Wednesday, July 11, 2018

The Visconti "Semideus"


Among the most remarkable illuminated manuscripts to survive from the fourteenth century is a copy of the Semideus or Demigod, a tract on military matters by the humanist Catone Sacco. It's one of the works featured in Meetings with Remarkable Manuscripts by Christopher de Hamel. Sacco presented this copy to Duke Filippo Maria Visconti of Milan in 1438. That's the duke above, watched over by the Virgin.

The text is half military history, half flattery of the "Semideus," that is, the Demigod, who of course in the Duke himself. The point seems to have been to convince the Duke to go on crusade and save Constantinople from the Turkish hordes.
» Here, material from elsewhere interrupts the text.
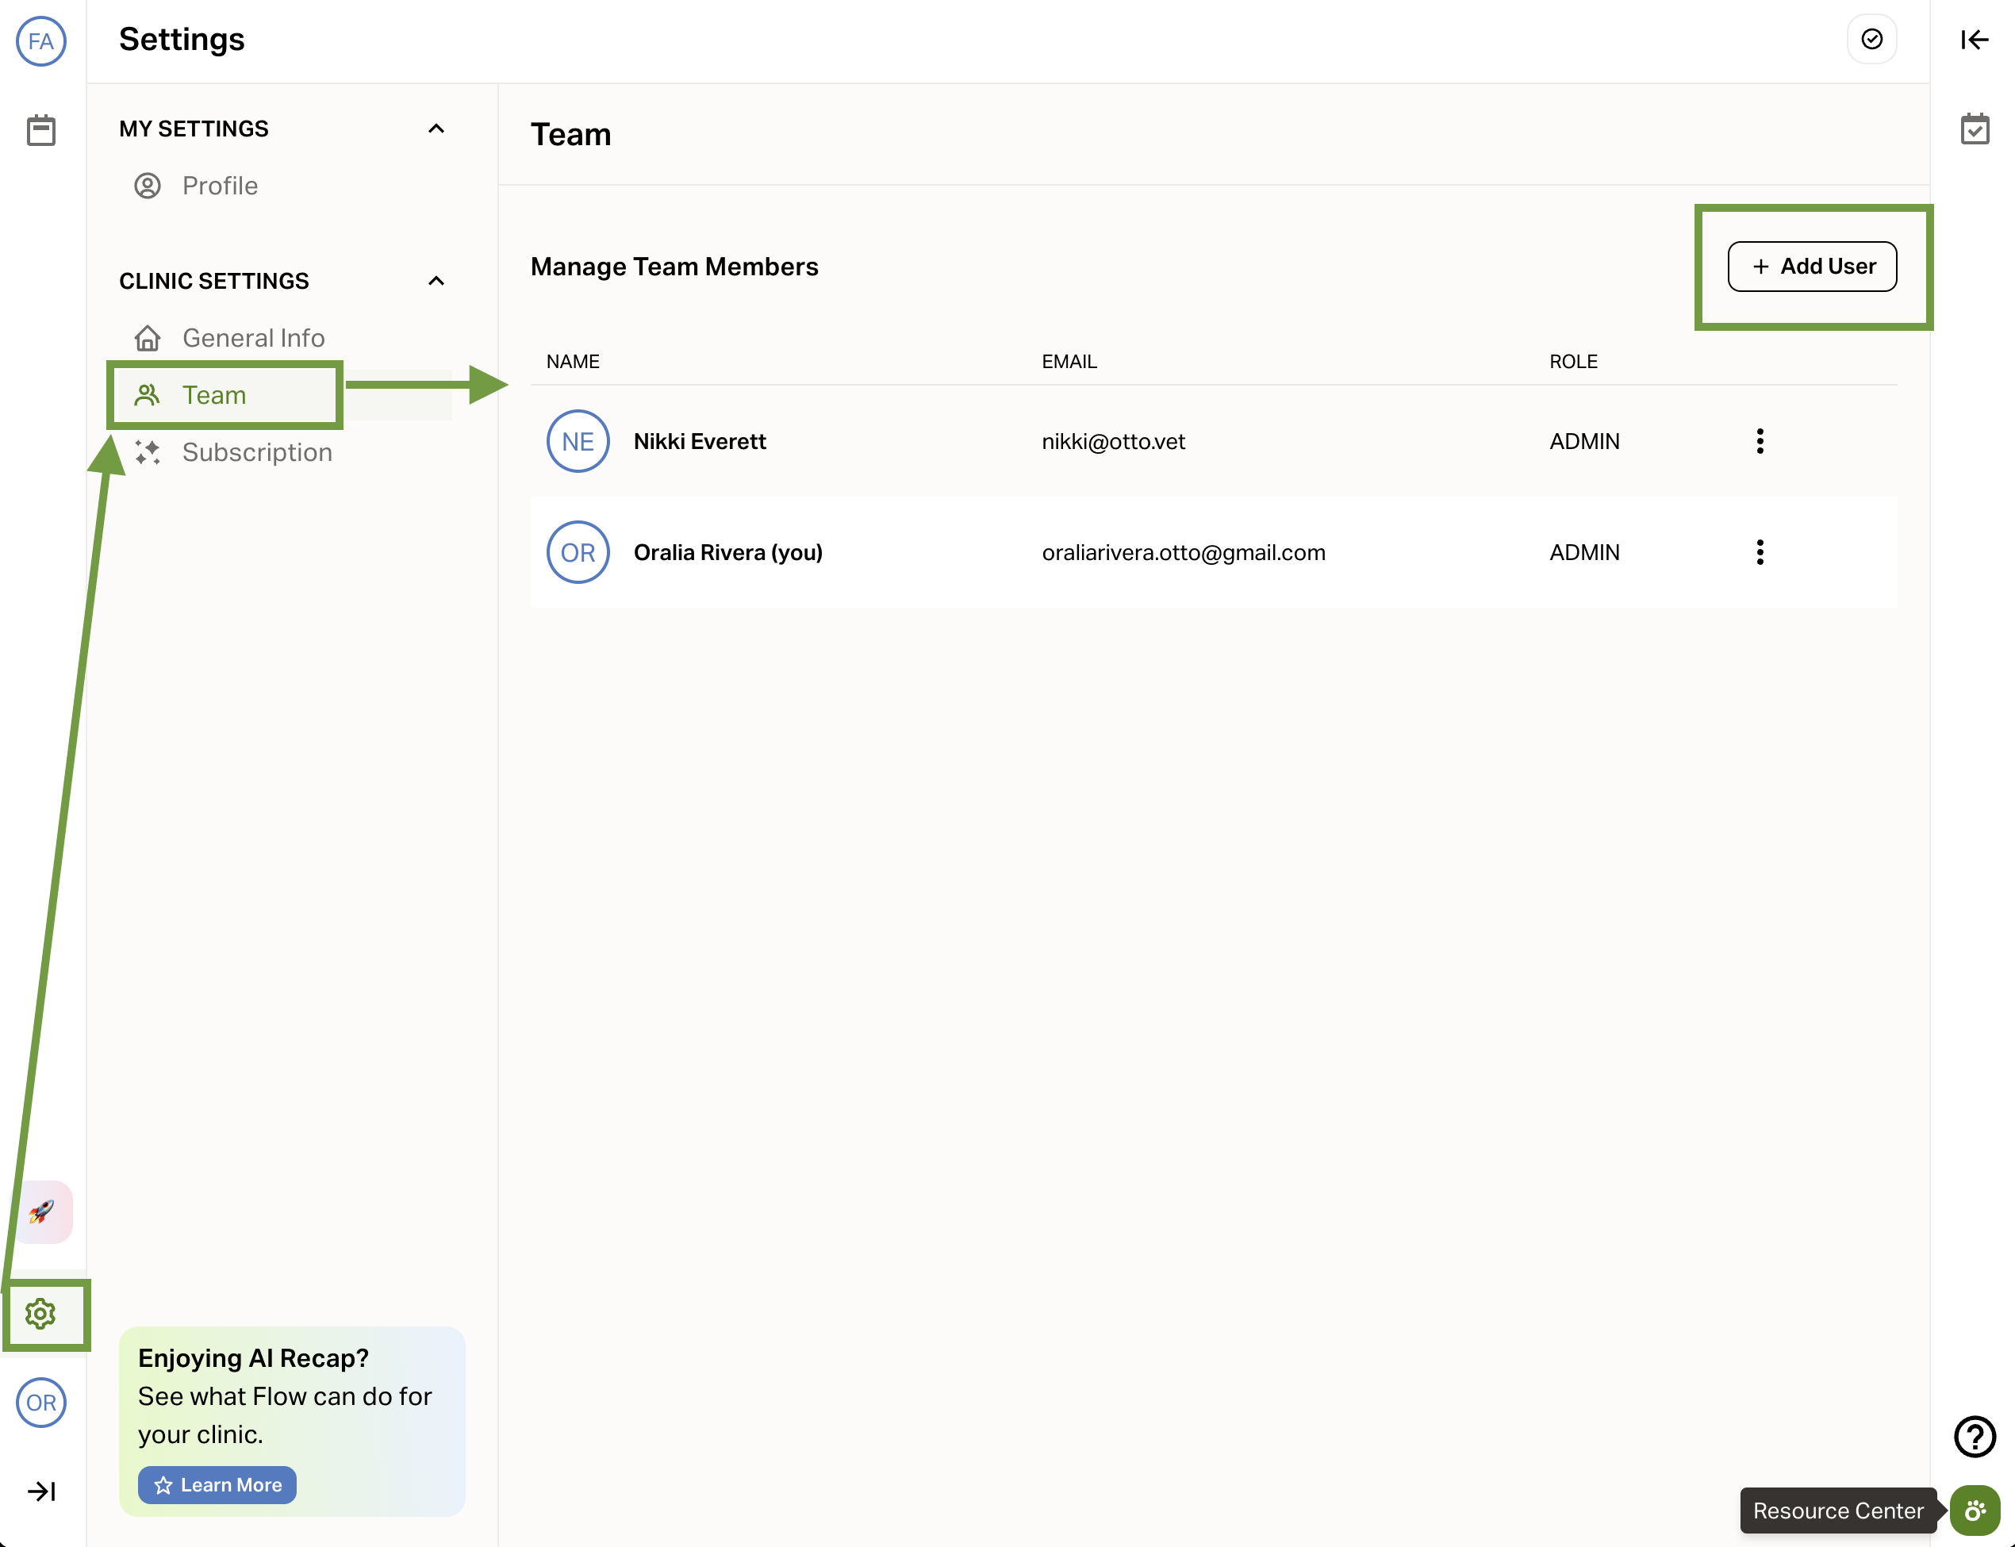Open the Subscription settings page
Image resolution: width=2015 pixels, height=1547 pixels.
[x=256, y=452]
The charming illustrations show historical battles, half taken from ancient authors and the rest from chronicles of the crusades. That's our old friend the ship casting pots full of snakes at its enemies, a story which Sacco of course accepted without reservation, as any good humanist would.

Interesting way to batter down a fortress. Leonardo wasn't the only Renaissance Italian hatching wild military schemes.
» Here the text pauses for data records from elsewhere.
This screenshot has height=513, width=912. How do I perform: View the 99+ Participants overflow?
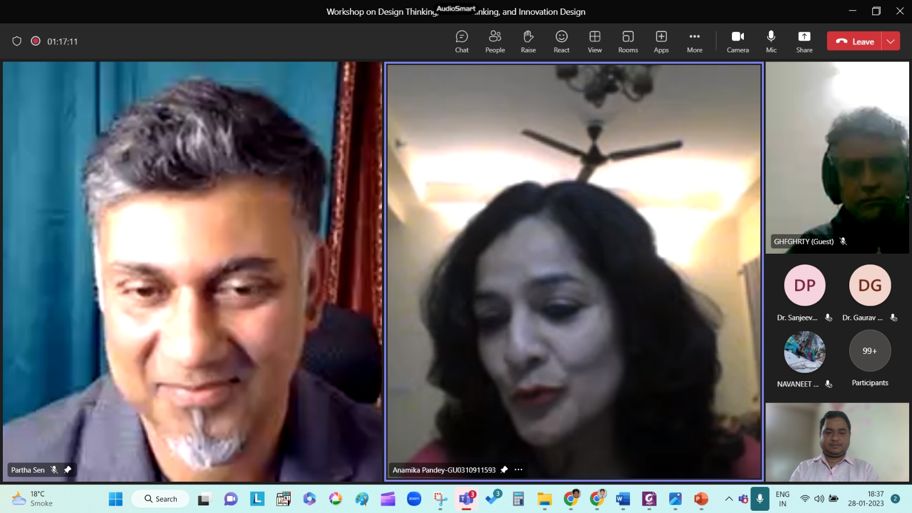[870, 351]
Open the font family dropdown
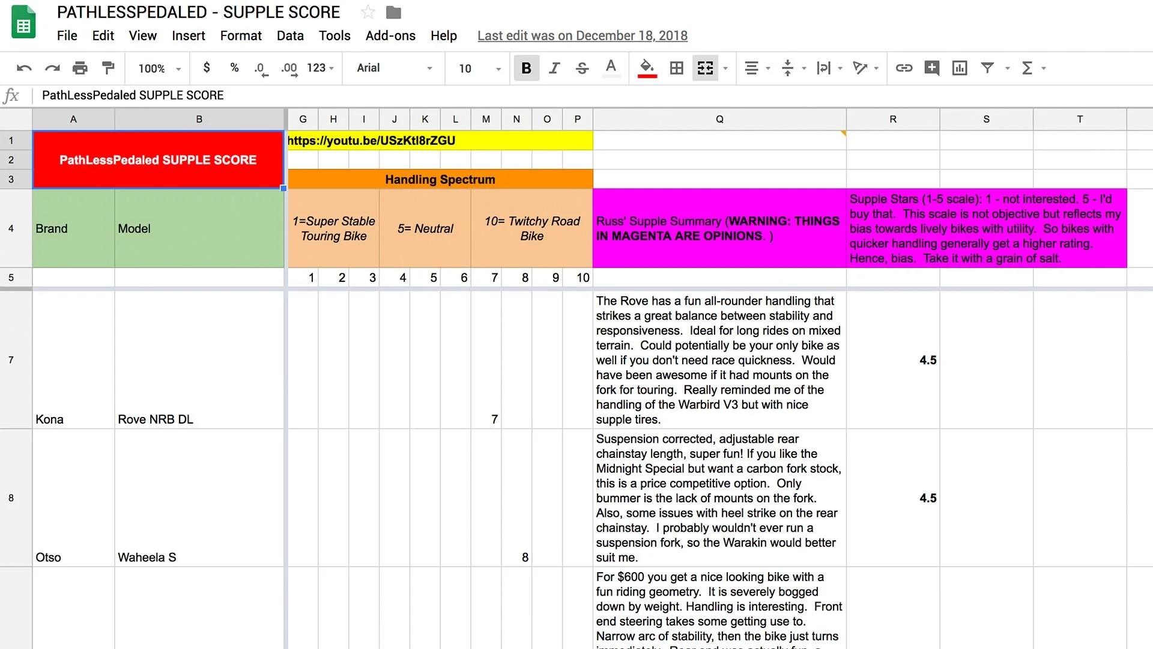Viewport: 1153px width, 649px height. [x=393, y=68]

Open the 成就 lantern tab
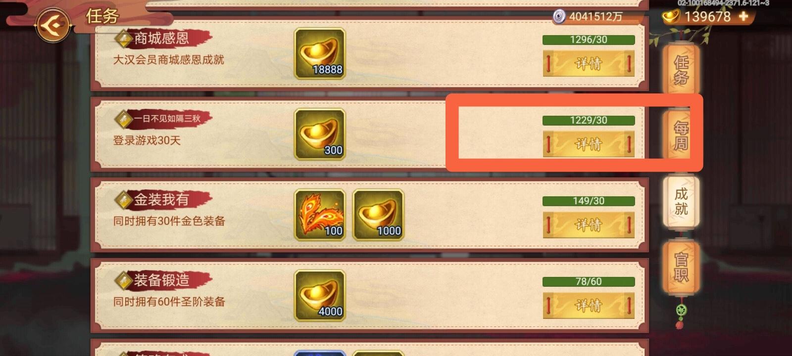coord(681,201)
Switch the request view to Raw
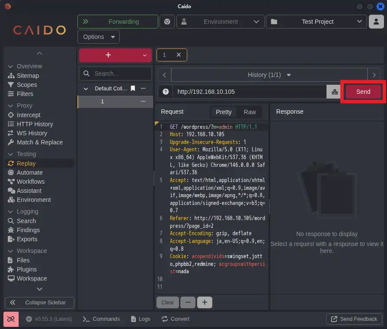Viewport: 387px width, 329px height. tap(249, 112)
I find these paintings delightful and original. I've never seen anything else quite like them, and they form a great picture of how a humanist scholar imagined the world of war.


1 comment:

G. Verloren said...

"Interesting way to batter down a fortress. Leonardo wasn't the only Renaissance Italian hatching wild military schemes."

To my eye, they don't appear to be battering down anything in that image. They seem to just be scaling the walls.

At first glance, I assumed that it was depicting the use of seige ladders and elevated platforms to scale the walls. But upon reflection, it occured to me that it may be depicting scaling walls via ship masts and spars. The Venetians famously (and successfully) did exactly that in 1204, during the 4th Crusade when assaulting Constantinople.

That said, it's a very odd and abstracted image. While the devices look a lot like masts and spars, they do appear to be on solid ground rather than on a ship deck. Perhaps they dismounted their masts and set them up on solid ground? The moat around the castle seems to suggest that ordinary seige ladders or towers might have difficulty reaching, and thus compel the use of something like ships masts instead.

The crusades had a history of seeing ships disassembled and rebuilt elsewhere, or their components repurposed and used in ways they were never intended. If you were deep in hostile territory with limited resources and didn't have the materials or the time to build seige engines like trebuchets, it would make sense to use existing ships masts as long-reaching siege ladders.